Sometimes called a “Cross-Chain Liquidity Network,” the core of the Chainflip idea is to use MPC (Multi-Party-Computation), and in particular TSS (Threshold Signature Schemes) to create aggregate keys held by a permissionless network of 150 Validators.
These Validators control simple smart contracts/wallets called Vaults, on multiple blockchains simultaneously, giving rise to a fully decentralised 'settlement layer.' This is paired with an 'accounting layer', which uses the Substrate-based Application Specific Blockchain that we call the Chainflip State Chain to track balances, process events, and execute instructions. These systems give rise to a fully decentralised general cross-chain swapping protocol.
In practice, the codebase has no such thing as an 'accounting' or 'settlement' layer, but explaining the system into two layers is a helpful way to conceptualise its structure.
The assets used for trading are held in the Vaults on chains such as Ethereum, Bitcoin, and so on, with all of the trading and account-keeping occurring on the State Chain.

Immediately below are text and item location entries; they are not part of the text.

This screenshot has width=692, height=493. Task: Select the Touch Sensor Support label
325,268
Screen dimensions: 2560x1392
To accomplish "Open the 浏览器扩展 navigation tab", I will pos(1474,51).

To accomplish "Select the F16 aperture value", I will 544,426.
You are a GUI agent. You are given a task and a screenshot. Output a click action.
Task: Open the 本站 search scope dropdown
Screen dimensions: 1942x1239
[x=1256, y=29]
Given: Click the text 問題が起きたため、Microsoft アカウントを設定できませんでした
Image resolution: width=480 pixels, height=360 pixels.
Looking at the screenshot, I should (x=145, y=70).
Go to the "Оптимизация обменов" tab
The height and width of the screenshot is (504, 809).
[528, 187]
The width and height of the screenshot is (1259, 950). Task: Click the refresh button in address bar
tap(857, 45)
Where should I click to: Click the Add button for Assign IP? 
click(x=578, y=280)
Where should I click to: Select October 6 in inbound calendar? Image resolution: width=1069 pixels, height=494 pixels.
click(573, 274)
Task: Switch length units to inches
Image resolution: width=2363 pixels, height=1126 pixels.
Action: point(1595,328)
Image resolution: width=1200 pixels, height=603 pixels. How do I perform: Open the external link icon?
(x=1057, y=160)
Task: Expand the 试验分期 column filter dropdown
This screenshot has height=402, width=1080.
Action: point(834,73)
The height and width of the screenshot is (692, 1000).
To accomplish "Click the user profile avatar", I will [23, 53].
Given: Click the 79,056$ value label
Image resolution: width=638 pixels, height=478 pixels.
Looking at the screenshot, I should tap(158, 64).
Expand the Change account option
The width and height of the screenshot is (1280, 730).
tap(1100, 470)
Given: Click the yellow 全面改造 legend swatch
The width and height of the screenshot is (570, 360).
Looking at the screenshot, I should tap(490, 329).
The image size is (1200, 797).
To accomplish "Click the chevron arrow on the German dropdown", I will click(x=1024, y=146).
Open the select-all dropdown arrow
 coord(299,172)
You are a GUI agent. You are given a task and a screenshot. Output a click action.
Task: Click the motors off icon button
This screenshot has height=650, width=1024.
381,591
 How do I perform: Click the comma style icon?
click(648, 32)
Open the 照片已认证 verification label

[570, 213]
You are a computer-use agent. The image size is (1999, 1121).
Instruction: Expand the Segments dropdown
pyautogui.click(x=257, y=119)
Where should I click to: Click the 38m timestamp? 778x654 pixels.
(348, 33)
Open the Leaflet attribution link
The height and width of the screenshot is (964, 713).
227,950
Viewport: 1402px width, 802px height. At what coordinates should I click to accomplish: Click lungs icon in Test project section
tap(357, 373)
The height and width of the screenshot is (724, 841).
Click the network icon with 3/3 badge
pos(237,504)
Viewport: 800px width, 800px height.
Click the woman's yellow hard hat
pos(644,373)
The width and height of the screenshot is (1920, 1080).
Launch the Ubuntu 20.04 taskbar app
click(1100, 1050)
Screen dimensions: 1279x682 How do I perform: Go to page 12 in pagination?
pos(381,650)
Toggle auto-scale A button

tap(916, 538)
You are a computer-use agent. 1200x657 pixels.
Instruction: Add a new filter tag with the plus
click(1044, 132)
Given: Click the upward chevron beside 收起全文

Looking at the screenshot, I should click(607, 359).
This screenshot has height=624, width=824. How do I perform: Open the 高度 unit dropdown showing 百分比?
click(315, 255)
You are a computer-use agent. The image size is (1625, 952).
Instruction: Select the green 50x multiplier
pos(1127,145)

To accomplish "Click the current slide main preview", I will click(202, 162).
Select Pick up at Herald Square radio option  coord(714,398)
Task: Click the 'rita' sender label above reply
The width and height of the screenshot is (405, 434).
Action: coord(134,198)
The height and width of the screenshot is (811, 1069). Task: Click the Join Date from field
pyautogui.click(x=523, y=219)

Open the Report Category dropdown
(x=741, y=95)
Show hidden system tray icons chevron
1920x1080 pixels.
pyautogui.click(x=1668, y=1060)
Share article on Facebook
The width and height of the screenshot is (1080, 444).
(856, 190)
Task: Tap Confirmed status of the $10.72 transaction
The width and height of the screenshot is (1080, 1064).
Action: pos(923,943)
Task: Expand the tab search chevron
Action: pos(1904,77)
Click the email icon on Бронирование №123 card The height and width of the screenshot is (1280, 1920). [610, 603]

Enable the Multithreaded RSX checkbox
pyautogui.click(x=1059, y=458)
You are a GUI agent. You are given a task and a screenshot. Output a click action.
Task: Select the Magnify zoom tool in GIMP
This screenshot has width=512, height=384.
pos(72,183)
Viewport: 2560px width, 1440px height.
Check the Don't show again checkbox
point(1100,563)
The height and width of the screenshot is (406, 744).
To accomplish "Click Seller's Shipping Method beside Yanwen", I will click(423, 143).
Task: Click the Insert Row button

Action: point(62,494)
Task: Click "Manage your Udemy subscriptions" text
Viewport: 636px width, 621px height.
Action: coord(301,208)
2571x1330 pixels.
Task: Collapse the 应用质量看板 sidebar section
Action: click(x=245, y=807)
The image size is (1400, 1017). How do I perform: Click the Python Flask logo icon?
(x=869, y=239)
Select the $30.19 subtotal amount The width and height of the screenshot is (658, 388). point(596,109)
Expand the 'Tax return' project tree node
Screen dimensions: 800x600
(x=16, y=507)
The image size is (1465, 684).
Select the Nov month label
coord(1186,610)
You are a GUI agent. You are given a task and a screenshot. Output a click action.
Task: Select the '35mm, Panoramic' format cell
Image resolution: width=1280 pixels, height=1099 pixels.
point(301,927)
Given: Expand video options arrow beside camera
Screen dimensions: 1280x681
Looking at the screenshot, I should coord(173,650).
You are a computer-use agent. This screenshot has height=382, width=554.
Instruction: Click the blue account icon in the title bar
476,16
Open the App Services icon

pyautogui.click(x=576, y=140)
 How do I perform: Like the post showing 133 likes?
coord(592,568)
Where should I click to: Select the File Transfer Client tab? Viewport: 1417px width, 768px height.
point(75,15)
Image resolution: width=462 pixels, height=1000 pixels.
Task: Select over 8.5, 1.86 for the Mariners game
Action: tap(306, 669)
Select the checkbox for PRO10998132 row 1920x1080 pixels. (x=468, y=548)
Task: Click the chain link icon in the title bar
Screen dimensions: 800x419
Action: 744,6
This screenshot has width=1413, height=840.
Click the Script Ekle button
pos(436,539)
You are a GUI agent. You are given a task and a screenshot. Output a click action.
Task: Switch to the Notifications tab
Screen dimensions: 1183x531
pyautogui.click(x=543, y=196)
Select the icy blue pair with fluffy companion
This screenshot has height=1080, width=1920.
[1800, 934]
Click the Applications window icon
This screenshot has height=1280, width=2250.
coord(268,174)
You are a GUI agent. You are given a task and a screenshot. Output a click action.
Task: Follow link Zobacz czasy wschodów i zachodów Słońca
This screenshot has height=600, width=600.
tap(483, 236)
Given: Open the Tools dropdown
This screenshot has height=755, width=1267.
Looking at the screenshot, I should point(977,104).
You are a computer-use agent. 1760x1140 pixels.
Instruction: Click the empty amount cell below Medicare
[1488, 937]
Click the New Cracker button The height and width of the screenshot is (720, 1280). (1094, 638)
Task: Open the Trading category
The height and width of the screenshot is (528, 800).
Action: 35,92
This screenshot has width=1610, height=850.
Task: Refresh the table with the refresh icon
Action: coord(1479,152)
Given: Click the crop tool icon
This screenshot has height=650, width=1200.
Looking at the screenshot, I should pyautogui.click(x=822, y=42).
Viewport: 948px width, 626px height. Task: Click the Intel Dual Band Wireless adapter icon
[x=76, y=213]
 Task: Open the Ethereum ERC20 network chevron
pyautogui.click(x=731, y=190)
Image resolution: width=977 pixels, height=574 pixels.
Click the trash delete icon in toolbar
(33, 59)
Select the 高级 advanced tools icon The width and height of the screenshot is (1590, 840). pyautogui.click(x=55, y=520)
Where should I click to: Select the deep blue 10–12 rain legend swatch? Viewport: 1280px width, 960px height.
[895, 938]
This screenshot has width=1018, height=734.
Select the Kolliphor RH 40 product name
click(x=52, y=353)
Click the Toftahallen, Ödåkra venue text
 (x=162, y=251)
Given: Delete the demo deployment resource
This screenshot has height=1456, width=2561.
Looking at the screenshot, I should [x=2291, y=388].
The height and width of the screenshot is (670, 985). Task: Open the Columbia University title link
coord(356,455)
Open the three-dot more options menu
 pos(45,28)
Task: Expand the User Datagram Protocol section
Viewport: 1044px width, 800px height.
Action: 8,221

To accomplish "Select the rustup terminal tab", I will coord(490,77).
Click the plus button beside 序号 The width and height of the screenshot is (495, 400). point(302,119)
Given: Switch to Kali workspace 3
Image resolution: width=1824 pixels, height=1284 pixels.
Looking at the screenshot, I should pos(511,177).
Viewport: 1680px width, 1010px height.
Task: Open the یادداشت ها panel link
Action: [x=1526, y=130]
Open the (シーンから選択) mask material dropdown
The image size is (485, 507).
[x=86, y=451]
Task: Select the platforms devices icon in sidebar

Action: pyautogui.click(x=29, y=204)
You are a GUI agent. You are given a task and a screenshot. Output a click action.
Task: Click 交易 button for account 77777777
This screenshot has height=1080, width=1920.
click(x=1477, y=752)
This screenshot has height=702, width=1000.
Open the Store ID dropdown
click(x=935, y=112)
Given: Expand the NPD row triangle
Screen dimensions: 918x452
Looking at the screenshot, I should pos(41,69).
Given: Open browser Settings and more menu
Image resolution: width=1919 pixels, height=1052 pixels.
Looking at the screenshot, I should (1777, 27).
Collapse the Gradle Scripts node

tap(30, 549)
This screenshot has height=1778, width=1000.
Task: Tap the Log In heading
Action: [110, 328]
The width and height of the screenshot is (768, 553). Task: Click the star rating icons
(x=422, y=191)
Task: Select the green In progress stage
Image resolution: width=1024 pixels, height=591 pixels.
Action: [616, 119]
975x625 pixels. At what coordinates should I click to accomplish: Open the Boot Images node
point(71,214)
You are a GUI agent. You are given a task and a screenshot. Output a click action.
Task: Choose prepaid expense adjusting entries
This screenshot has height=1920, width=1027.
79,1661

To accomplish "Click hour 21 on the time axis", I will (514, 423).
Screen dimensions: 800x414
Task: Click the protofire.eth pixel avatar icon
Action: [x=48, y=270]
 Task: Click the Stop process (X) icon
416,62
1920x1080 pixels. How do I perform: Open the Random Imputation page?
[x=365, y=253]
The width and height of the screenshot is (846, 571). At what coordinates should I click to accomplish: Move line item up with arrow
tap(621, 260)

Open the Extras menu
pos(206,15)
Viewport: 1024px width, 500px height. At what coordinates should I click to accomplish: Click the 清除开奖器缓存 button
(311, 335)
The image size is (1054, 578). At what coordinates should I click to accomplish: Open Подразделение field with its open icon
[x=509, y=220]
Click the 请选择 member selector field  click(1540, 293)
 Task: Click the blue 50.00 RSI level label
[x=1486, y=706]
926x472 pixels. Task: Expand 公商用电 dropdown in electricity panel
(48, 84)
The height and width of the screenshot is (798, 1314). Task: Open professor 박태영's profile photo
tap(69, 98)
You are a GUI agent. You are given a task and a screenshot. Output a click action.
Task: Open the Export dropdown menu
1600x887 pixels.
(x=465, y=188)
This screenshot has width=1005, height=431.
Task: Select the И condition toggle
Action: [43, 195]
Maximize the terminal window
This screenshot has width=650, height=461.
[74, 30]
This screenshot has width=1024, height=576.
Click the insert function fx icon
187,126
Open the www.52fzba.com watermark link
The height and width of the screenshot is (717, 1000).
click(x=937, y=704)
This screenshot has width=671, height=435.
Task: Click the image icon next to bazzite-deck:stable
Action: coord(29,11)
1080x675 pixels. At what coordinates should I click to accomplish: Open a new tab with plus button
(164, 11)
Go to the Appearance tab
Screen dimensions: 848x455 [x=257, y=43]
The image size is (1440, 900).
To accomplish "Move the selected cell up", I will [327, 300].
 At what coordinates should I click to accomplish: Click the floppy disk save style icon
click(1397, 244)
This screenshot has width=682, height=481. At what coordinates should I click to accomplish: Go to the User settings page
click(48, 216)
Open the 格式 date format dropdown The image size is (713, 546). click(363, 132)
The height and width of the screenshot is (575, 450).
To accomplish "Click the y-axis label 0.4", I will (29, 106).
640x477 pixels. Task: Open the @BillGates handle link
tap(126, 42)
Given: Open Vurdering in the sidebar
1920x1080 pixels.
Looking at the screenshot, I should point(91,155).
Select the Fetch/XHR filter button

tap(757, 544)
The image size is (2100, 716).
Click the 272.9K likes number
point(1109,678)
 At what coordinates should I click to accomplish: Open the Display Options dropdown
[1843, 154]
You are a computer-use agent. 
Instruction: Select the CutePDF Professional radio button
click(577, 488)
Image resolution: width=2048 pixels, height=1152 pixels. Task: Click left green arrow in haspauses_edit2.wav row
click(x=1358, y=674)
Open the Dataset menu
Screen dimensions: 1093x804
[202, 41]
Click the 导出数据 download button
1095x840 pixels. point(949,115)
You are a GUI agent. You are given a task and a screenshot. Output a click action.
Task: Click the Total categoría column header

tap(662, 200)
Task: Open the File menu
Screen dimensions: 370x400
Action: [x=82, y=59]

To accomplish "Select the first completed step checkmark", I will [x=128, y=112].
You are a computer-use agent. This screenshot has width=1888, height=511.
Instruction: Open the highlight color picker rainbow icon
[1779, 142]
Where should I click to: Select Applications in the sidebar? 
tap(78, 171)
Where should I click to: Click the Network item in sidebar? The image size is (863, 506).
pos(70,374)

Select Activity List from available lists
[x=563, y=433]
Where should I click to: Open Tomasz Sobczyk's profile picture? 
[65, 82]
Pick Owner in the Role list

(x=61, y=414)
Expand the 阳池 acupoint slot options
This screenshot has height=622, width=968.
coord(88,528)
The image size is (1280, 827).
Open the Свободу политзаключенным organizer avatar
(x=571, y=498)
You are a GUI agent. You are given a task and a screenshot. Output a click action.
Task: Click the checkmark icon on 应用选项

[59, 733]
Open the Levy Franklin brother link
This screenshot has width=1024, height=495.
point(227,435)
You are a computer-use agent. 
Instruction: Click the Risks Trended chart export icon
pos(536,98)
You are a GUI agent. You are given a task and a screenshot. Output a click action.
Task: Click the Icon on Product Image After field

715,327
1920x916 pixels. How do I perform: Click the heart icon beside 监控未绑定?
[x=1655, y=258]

This means that swap execution and AMM design can be heavily customised for the specific use case of cross-chain value transfer.
The protocol's accounting is fully contained in the State Chain, and includes the Chainflip Just In Time (JIT) AMM. It is based on the Uniswap v3 AMM design, but unlike Uniswap v3, the JIT AMM is not represented as a series of smart contracts on a single blockchain environment. Rather, the JIT AMM is virtual. This means that funds are not held directly in on-chain pools using wrapped assets, but instead traded virtually on the State Chain as account balances, and settled using the actual assets held natively in Vaults by the protocol. This works in a similar fashion to how centralised cryptocurrency exchanges store all of the deposits in a unified wallet system, with the balances of individual users tracked in separate accounting and trading systems.
Trading and tracking assets virtually on the State Chain dramatically simplifies the work needed to support individual chains, as rather than needing to write swapping logic in a range of smart contract and scripting languages on external blockchains, it is entirely contained within the Chainflip State Chain environment, meaning all of the abstractions needed to support a given chain can be managed entirely within the 'settlement' layer, and are much simpler in comparison.